“Los abogados no deberían casarse con otros abogados”-Kip Laurie
El cine clásico norteamericano comprende, en teoría, las décadas de los 30, 40 y 50 del pasado siglo. En la última de ellas se alcanzó, según muchos, la perfección de este arte en ese país, y después de eso, no ha dado más que tumbos. El neoyorquino George Cukor, tenido por un gran director de actrices, dirigió esta famosa comedia en 1949, con la ya famosa y casi mítica por entonces pareja formada por Tracy y Hepburn.
Comedia bastante disparatada, sin llegar a los niveles de “screwball comedy”, centrada en la guerra de sexos y en el feminismo rampante por aquella época, con dos abogados rivales que resultan ser marido y mujer (algo que es ilegal, pero a quién le importa…), involucrados en un caso de infidelidad que casi termina en tragedia y que va a servir para un discurso que, a día de hoy, queda bastante naif.
Todo comienza con una secuencia que es, ciertamente, magistral, y que demuestra más de lo que el propio Cukor demuestra a lo largo de esta película: que tenía un gran sentido visual. Cinco minutos de cine mudo, con suspense y comedia a raudales, en los que seguimos a una mujer en su plan de vengarse del calavera de su marido, interpretado por un Tom Ewell como siempre espectacular. Cukor se entrega, después de este alarde, a dar todo el protagonismo a Tracy y Hepburn, en una trama que deja bastante que desear.
Lo de Hepburn es un caso de personalidad como no ha existido otra en la historia del cine. Nadie daba un duro por ella como estrella, aunque ya de joven era indudable su talento. Quién podía imaginar que enamoraría al católico Tracy, y a Howard Hugues, e incluso le haría perder la cabeza al lacónico John Ford, una mujer de atractivo físico escaso, pero de energía y vitalidad arrolladoras. Aquí se erige en icono feminista, que no es sino una de las batallas de su vida, mientras despliega sin prejuicios su complicidad y cariño con Tracy, que interpreta a un personaje mucho menos atractivo.
Como ejemplo de cine judicial, lo cierto es que la película no es gran cosa. El caso es forzado, poco creíble, y mal desarrollado. El juez incurre en actitudes incomprensibles, como muchos otros personajes, y todo no es más que una excusa poco divertida para lo que verdaderamente importa: el discurso feminista y las situaciones entre la famosa pareja. Además, ya sabemos cómo va a acabar. Es decir, no estamos en algo parecido a ‘Testigo de cargo’ en versión cómica, sino en un conservador vehículo de lucimiento.

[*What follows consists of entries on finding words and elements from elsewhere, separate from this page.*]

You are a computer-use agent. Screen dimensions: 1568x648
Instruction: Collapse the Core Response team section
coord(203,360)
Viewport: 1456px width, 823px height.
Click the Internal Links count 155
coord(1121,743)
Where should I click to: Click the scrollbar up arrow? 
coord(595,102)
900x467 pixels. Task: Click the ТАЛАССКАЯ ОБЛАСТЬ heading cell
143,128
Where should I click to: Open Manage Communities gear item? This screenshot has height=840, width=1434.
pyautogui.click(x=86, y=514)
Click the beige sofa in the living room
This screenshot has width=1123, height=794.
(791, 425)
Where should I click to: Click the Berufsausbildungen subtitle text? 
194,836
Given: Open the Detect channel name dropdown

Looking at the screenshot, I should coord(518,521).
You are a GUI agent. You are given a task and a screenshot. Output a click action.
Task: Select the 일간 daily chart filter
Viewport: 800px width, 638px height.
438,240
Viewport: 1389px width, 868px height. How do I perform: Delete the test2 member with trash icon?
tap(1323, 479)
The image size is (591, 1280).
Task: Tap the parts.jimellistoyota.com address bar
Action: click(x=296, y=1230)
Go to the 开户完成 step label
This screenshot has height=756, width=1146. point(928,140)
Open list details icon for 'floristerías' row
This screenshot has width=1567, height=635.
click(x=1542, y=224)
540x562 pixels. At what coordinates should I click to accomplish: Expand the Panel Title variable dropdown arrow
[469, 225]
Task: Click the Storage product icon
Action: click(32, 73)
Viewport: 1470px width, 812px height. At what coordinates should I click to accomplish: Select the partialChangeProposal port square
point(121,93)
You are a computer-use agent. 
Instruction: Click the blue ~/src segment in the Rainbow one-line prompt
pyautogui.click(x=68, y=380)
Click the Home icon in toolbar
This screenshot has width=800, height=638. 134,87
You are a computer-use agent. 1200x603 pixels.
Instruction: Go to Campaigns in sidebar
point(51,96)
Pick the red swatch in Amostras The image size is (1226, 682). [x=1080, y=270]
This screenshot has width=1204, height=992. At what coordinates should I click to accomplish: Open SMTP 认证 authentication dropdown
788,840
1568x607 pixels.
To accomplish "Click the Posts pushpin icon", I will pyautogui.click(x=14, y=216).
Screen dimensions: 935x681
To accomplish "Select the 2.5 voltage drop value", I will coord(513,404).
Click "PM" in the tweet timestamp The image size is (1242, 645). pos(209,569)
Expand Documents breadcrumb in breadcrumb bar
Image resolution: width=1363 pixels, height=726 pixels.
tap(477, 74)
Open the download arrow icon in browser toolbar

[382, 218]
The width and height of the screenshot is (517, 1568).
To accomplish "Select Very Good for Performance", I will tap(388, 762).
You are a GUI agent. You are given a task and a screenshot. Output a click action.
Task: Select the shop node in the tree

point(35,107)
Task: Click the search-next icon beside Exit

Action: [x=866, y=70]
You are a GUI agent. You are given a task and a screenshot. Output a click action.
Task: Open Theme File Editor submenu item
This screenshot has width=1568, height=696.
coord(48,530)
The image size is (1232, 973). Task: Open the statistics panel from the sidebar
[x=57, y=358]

Tampoco es gran cosa como creación cinematográfica, aunque a muchos se les llene la boca con este tipo de películas, que no son más que teatro filmado, llamándolas obras maestras y cosas por el estilo. Cukor se limita a poner la cámara sobre un trípide y filmar del modo más correcto posible, sin emplear el punto de vista en ningún momento y con una planificación completamente teatral. Es decir: plano general o plano medio, con los actores generalmente de perfil. Aún así, logra una narración fluida y competente, pero diez años después de, por ejemplo, ‘Lo que el viento se llevó’, que es mucho más dinámica y mucho más visual, pues queda anticuado. El cine evoluciona, por suerte.
Eso sí, la dirección de actores es soberbia. Aunque también es verdad que los actores son, todos, sin excepción, una gozada de profesionales, perfectamente conocedores de los resortes del ritmo interno de la secuencia y de la comprensión de la cámara. Es impresionante cómo dan vida a una secuencia tan ramplona.
Al final, todo queda en un espectáculo light, muy poco inspirado visualmente, con secuencias muy divertidas y llenas de ingenio verbal. Pero Cukor no fue nunca más (ni menos, ciertamente), que un director académico, brillante e impersonal. Nunca fue Hitchcock, ni Hawks, ni Welles. Las obras maestras del cine, las de mayor sentido visual, las firmaban otros. Pero su teatro filmado era siempre interesante.